Pope Leo thumbed his nose at President Donald Trump on Monday by meeting up with one of his biggest enemies.
The pontiff’s opposition to the president’s populist form of right-wing politics has come into focus since his election last year, and his liaison with 32-year-old musician Bad Bunny in Madrid, Spain, only clarified it further.
No photos of the meeting have been released to the public. However, the Vatican has confirmed that a brief greeting took place during the Catholic leader’s official visit to Spain, the first in 15 years.

“I confirm it,” said Matteo Bruni, a Vatican spokesman. Bad Bunny “was with his family and some other people,” he added, having come to watch the pope’s address to Catholics, The New York Times reports.
He added that Leo “greeted them briefly before leaving the stadium,” backstage and privately. Both of the Americans speak Spanish.
The pope spoke at the Santiago Bernabéu Stadium, the home of Real Madrid, drawing a crowd of 80,000, The Washington Post reports.
Bad Bunny, given name Benito Antonio Martínez Ocasio, who sings most of his songs in Spanish, is on the Iberian Peninsula as part of a sold-out 12-show stadium tour.
Both men have become enemies of Trump and his MAGA supporters. Both have been criticized for condemning his policies, while Bad Bunny became the front line of a culture war when he performed at the Super Bowl halftime show in February.
It infuriated Trump, who said it was “absolutely terrible, one of the worst EVER” and “an affront to the Greatness of America.”
He and his cronies then backed an alternative show from all-MAGA music bro Kid Rock, who has become so aligned with the movement that he has started hanging out on Apache helicopters with Defense Secretary Pete Hegseth.
Leo’s messaging stands diametrically opposed to the administration’s, which has cracked down on immigration and invoked nostalgia-driven appeals to so-called traditional American values.

“Today, the temptation to gain popularity by fanning the flames of polarisation seems to have grown rather than diminished, and human dignity continues to be violated,” Leo told the massed crowds in Spain.
Some of his previous messaging has barely concealed who it was aimed at.
“Woe to those who manipulate religion and the very name of God for their own military, economic and political gain, dragging that which is sacred into darkness and filth,” Leo said in the city of Bamenda in Cameroon in April.
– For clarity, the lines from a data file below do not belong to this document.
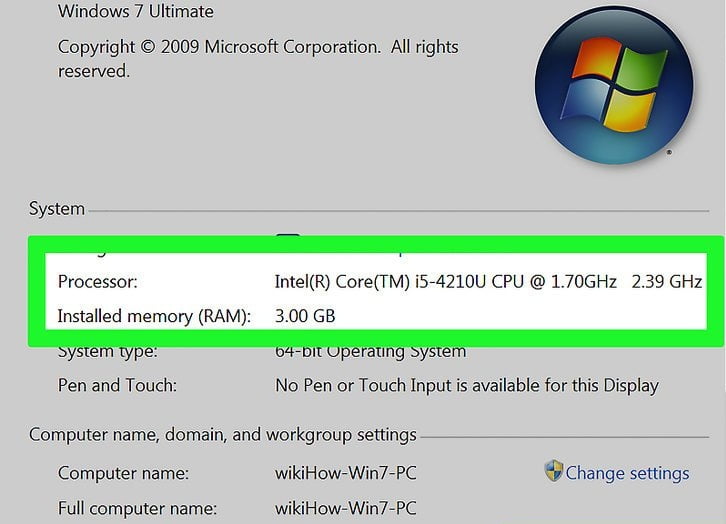
Task: Select the Intel Core i5-4210U processor value
Action: [445, 281]
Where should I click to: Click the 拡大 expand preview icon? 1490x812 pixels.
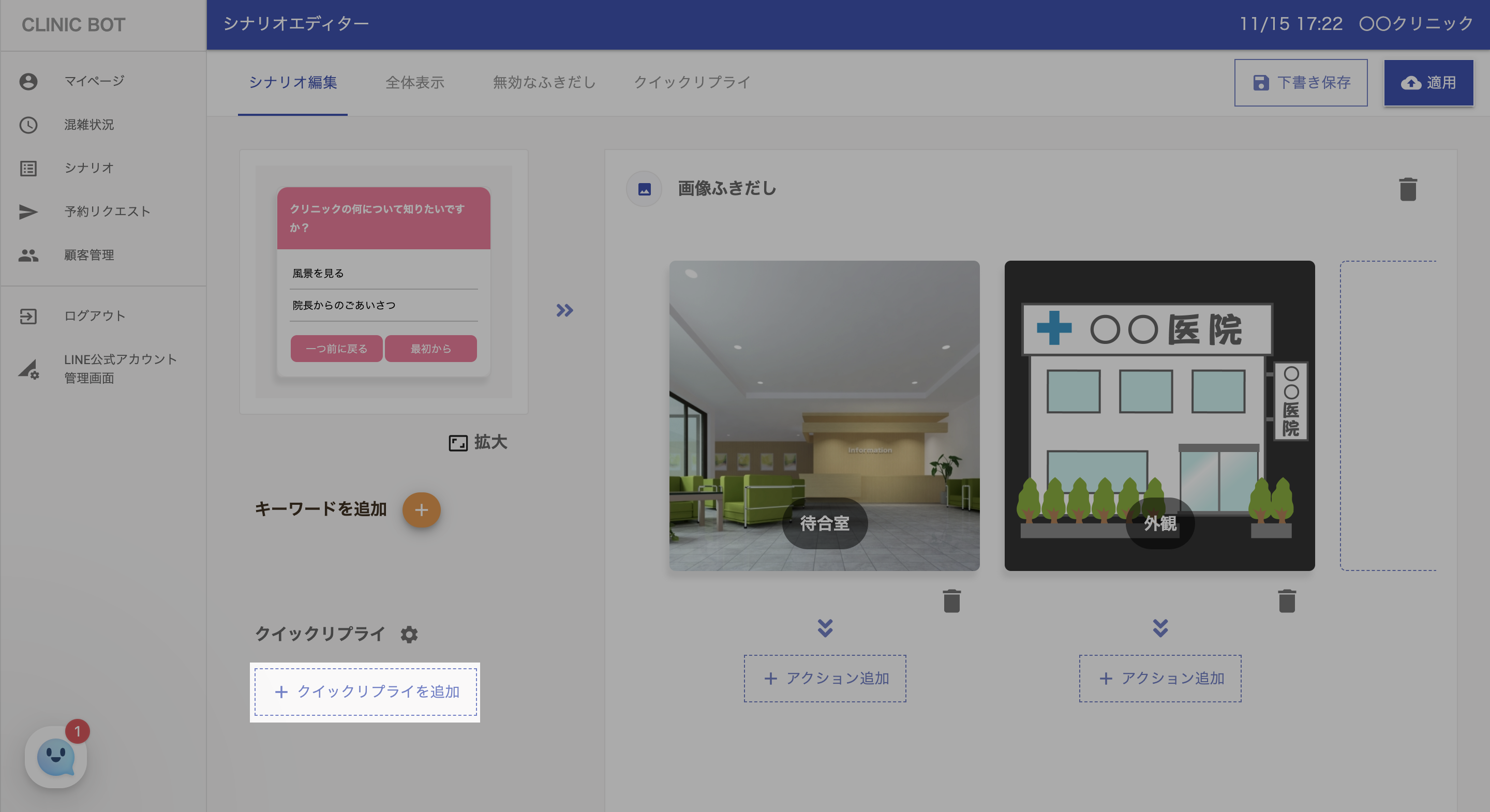(458, 443)
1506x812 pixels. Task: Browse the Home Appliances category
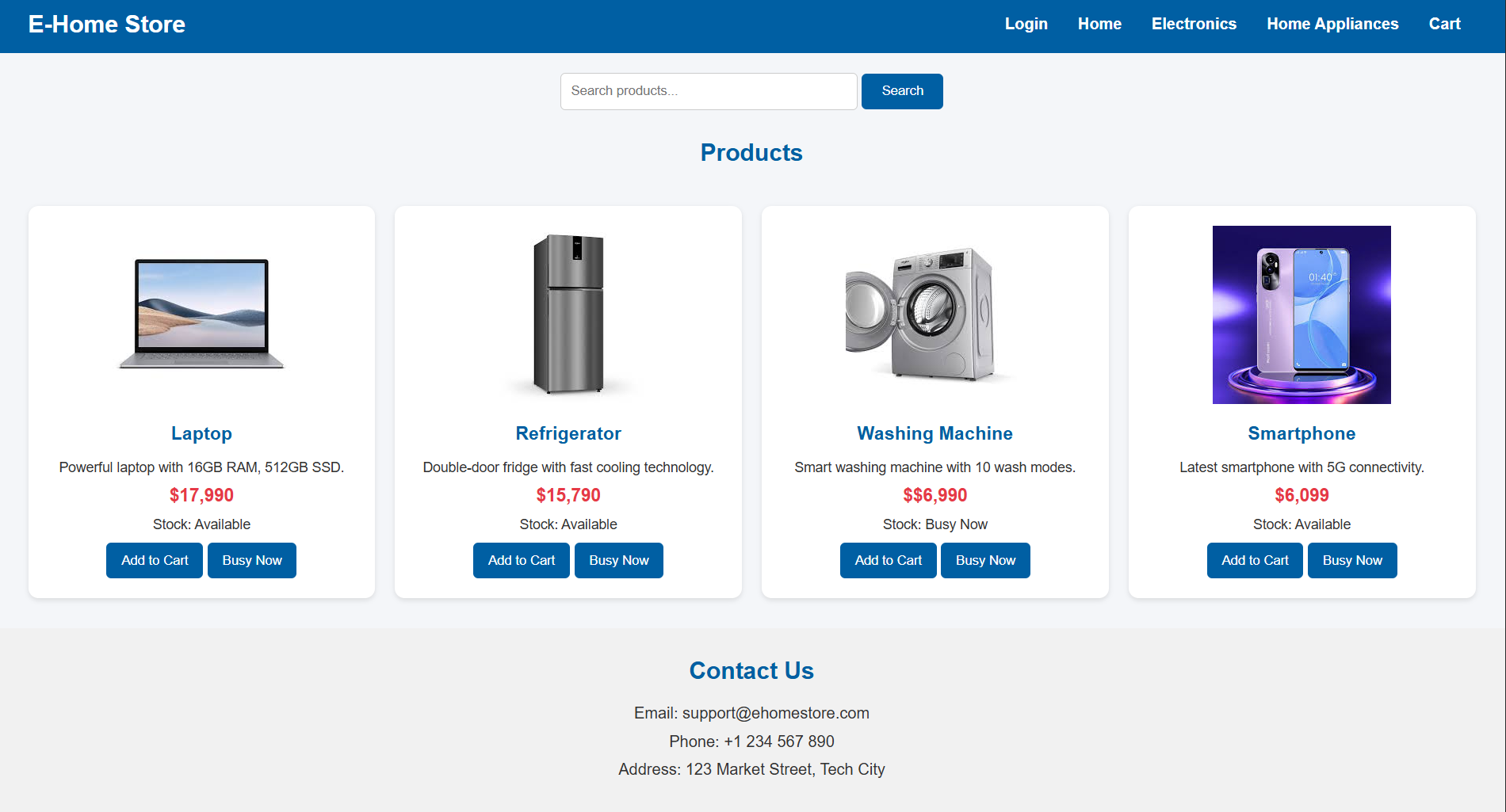coord(1332,25)
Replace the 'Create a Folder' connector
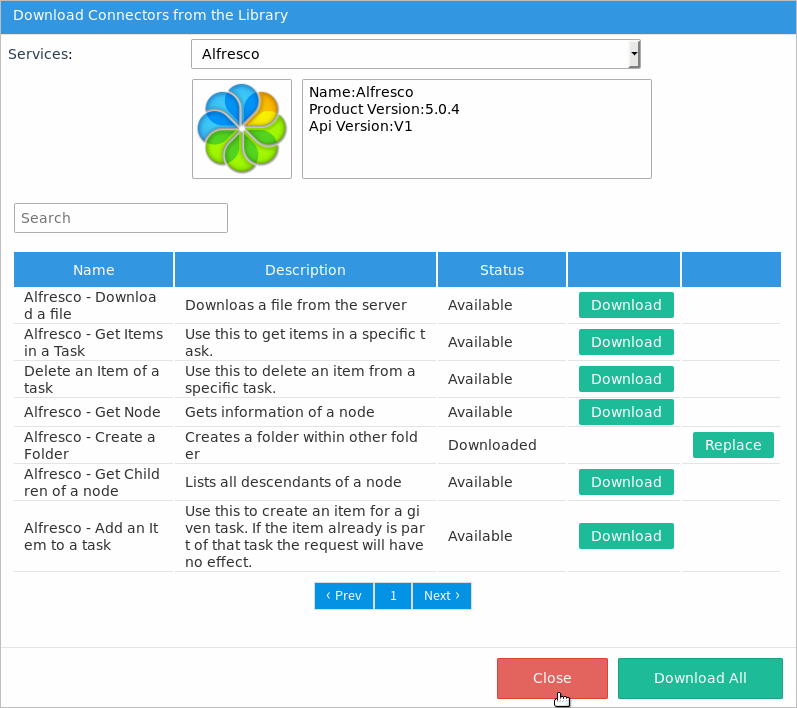Viewport: 797px width, 708px height. point(733,445)
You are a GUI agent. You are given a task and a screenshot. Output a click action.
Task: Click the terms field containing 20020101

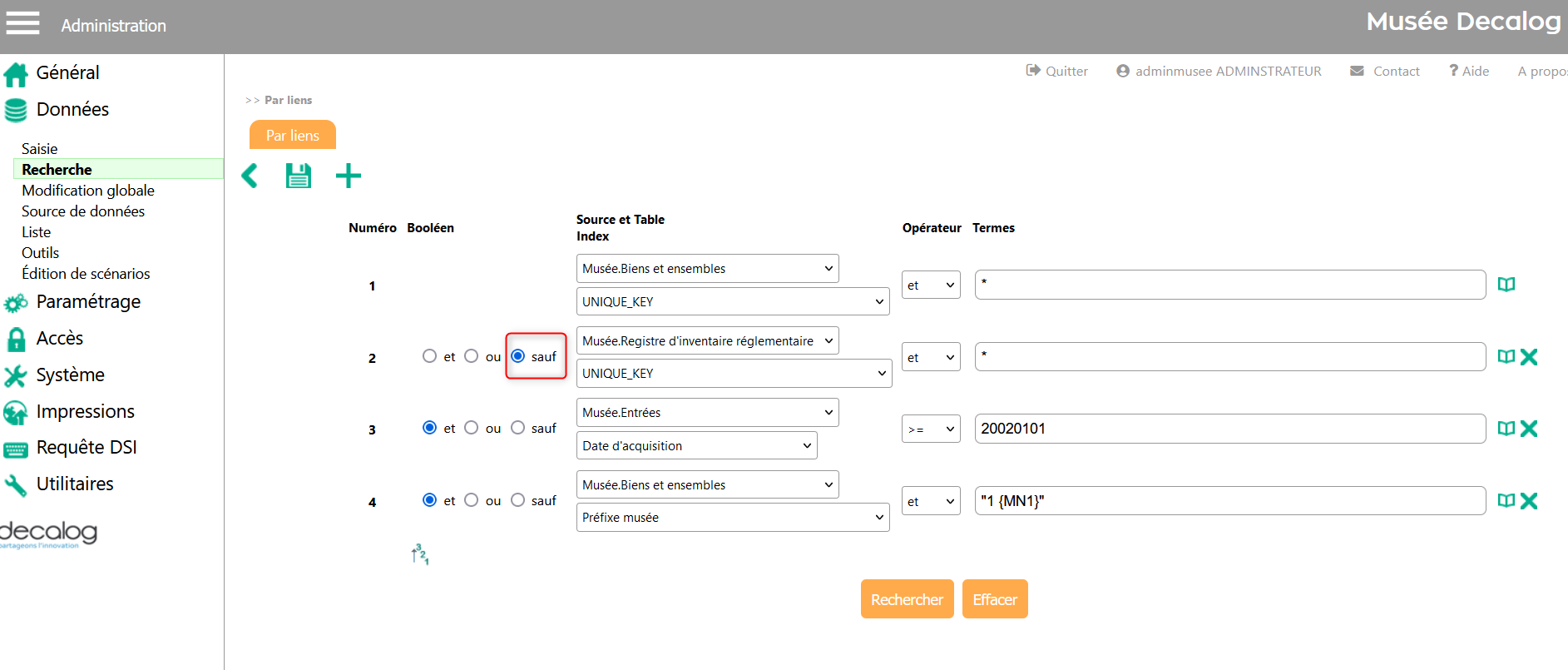1229,429
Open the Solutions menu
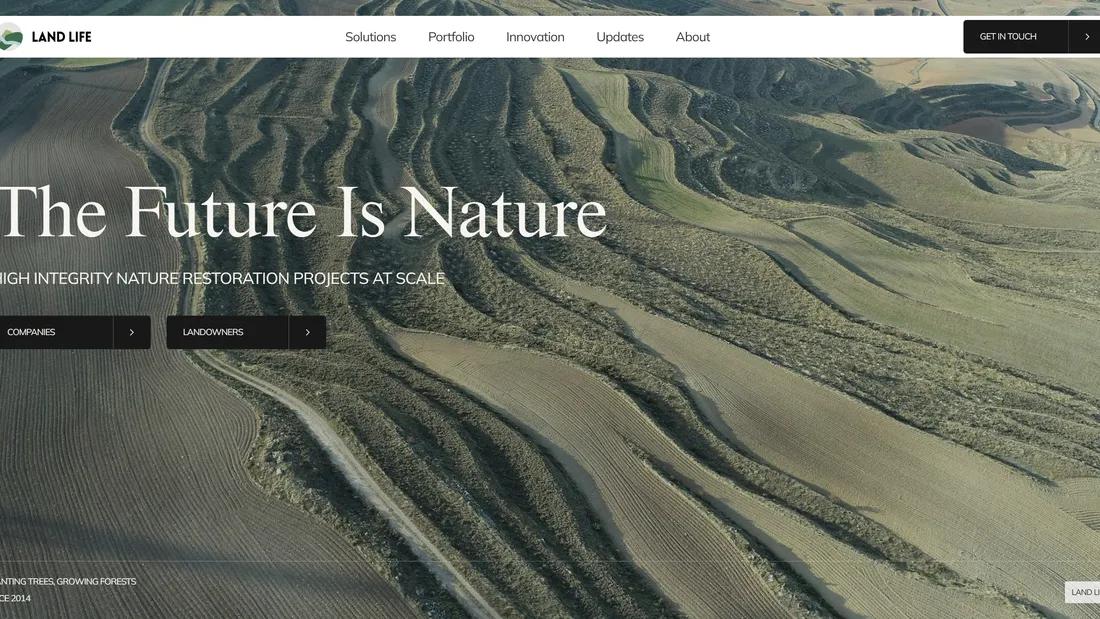This screenshot has height=619, width=1100. (x=370, y=37)
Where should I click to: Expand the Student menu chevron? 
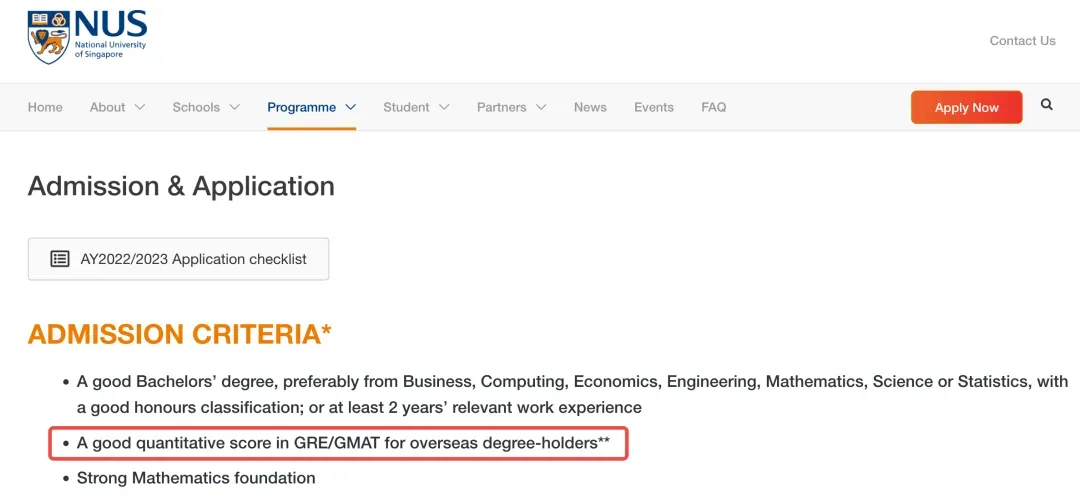pyautogui.click(x=444, y=107)
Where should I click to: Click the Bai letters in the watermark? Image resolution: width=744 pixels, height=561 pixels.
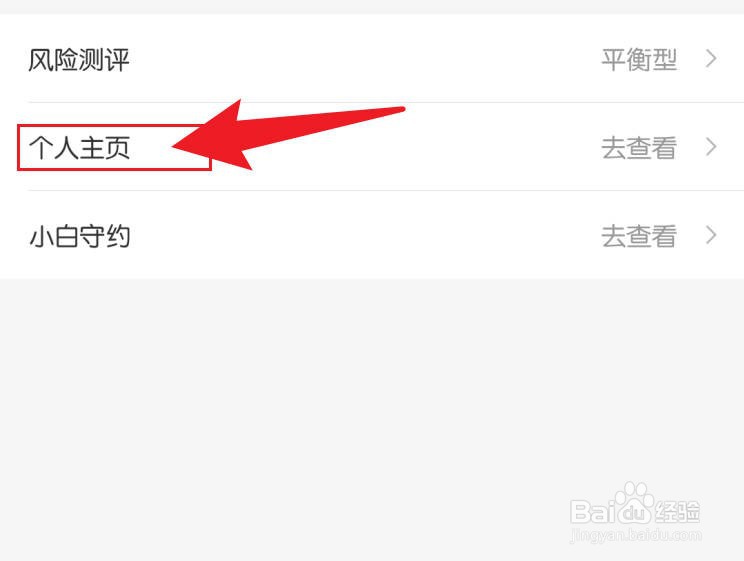[x=593, y=511]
Hegseth has often invoked religious scripture and called on God during speeches and briefings about military action, even one time getting into a tangle and accidentally quoting a line from Quentin Tarantino’s Pulp Fiction, rather than The Bible.
In Cameroon, Leo also lamented those who “turn a blind eye to the fact that billions of dollars are spent on killing and devastation, yet the resources needed for healing, education and restoration are nowhere to be found.
“The world is being ravaged by a handful of tyrants, yet it is held together by a multitude of supportive brothers and sisters.”
Trump hit out too, although he opted to name his target directly, saying, “Leo should get his act together as pope.”
“Pope Leo is not afraid of showing himself in the company of people who are unusual actors in world politics,” Trinity College in Dublin theology professor Massimo Faggioli told the Financial Times. “He chooses to meet people who don’t represent institutions, but have taken a public position that is openly anti-Trump.”
“Trump has politicized everything,” Faggioli added. “That is why Pope Leo and his people have decided, ‘if this is the game that you want to play, we are going to meet with people that have become symbols against you and we don’t care that much if it looks political’.
“Message number one from the church today is don’t even try to distort the Christian message in an ethno-centrist nationalist way.”